REQUIRED WORK: All lines from the first line of the material up to and including the line with "GoodPractices (1069, 160)" must be copied exactly, and no others.

ENTRIES PROVIDED:
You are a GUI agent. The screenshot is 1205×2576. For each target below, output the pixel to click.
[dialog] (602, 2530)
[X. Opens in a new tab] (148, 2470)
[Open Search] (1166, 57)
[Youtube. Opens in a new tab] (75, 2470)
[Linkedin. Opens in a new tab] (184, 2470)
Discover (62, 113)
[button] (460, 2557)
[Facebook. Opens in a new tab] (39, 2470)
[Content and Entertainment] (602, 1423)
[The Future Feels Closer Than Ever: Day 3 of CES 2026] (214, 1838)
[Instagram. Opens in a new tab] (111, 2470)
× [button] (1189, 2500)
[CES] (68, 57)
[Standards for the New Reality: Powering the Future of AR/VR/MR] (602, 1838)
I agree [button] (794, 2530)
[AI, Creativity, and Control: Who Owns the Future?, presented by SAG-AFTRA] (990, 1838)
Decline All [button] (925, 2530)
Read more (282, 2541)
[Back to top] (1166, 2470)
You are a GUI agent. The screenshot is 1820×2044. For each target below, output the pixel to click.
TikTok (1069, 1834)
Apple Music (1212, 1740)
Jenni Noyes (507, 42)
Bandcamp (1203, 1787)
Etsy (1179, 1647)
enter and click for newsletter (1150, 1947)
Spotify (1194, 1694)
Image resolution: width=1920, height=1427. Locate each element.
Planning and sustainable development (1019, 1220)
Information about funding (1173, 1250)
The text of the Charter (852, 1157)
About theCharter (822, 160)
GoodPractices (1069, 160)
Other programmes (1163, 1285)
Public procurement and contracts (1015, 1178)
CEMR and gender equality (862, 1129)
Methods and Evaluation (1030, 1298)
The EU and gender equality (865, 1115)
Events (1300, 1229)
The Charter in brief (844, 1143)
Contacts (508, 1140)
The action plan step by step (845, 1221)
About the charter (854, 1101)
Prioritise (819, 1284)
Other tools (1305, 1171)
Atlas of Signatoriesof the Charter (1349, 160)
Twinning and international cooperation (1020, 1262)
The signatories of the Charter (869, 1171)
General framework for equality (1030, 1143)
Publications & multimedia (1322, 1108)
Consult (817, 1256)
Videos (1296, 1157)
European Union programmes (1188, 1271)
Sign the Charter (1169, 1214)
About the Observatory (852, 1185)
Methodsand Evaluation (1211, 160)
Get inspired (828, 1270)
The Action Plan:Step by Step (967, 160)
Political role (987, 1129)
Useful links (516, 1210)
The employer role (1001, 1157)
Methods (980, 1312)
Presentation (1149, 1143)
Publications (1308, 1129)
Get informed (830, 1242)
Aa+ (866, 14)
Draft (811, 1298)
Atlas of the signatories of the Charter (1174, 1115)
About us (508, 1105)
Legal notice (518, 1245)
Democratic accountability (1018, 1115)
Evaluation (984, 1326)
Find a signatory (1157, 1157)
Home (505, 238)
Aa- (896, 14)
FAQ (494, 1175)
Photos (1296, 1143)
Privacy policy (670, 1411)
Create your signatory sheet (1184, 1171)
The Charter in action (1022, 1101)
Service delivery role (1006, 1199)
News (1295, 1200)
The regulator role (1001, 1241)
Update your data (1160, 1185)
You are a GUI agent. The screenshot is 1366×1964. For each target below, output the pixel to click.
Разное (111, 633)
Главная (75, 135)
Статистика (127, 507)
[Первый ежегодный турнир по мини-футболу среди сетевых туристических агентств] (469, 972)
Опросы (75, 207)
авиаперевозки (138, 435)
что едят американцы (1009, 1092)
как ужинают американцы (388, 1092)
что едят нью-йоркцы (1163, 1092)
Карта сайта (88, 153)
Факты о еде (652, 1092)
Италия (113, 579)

RESPONSE:
You are a GUI agent. The screenshot is 1205×2576. For each target below, output the pixel to click.
[dialog] (602, 2530)
[X. Opens in a new tab] (148, 2470)
[Open Search] (1166, 57)
[Youtube. Opens in a new tab] (75, 2470)
[Linkedin. Opens in a new tab] (184, 2470)
Discover (62, 113)
[button] (460, 2557)
[Facebook. Opens in a new tab] (39, 2470)
[Content and Entertainment] (602, 1423)
[The Future Feels Closer Than Ever: Day 3 of CES 2026] (214, 1838)
[Instagram. Opens in a new tab] (111, 2470)
× [button] (1189, 2500)
[CES] (68, 57)
[Standards for the New Reality: Powering the Future of AR/VR/MR] (602, 1838)
I agree [button] (794, 2530)
[AI, Creativity, and Control: Who Owns the Future?, presented by SAG-AFTRA] (990, 1838)
Decline All [button] (925, 2530)
Read more (282, 2541)
[Back to top] (1166, 2470)
You are a GUI agent. The screenshot is 1820×2044. For each target below, output the pixel to click.
TikTok (1069, 1834)
Apple Music (1212, 1740)
Jenni Noyes (507, 42)
Bandcamp (1203, 1787)
Etsy (1179, 1647)
enter and click for newsletter (1150, 1947)
Spotify (1194, 1694)
Image resolution: width=1920, height=1427. Locate each element.
Planning and sustainable development (1019, 1220)
Information about funding (1173, 1250)
The text of the Charter (852, 1157)
About theCharter (822, 160)
GoodPractices (1069, 160)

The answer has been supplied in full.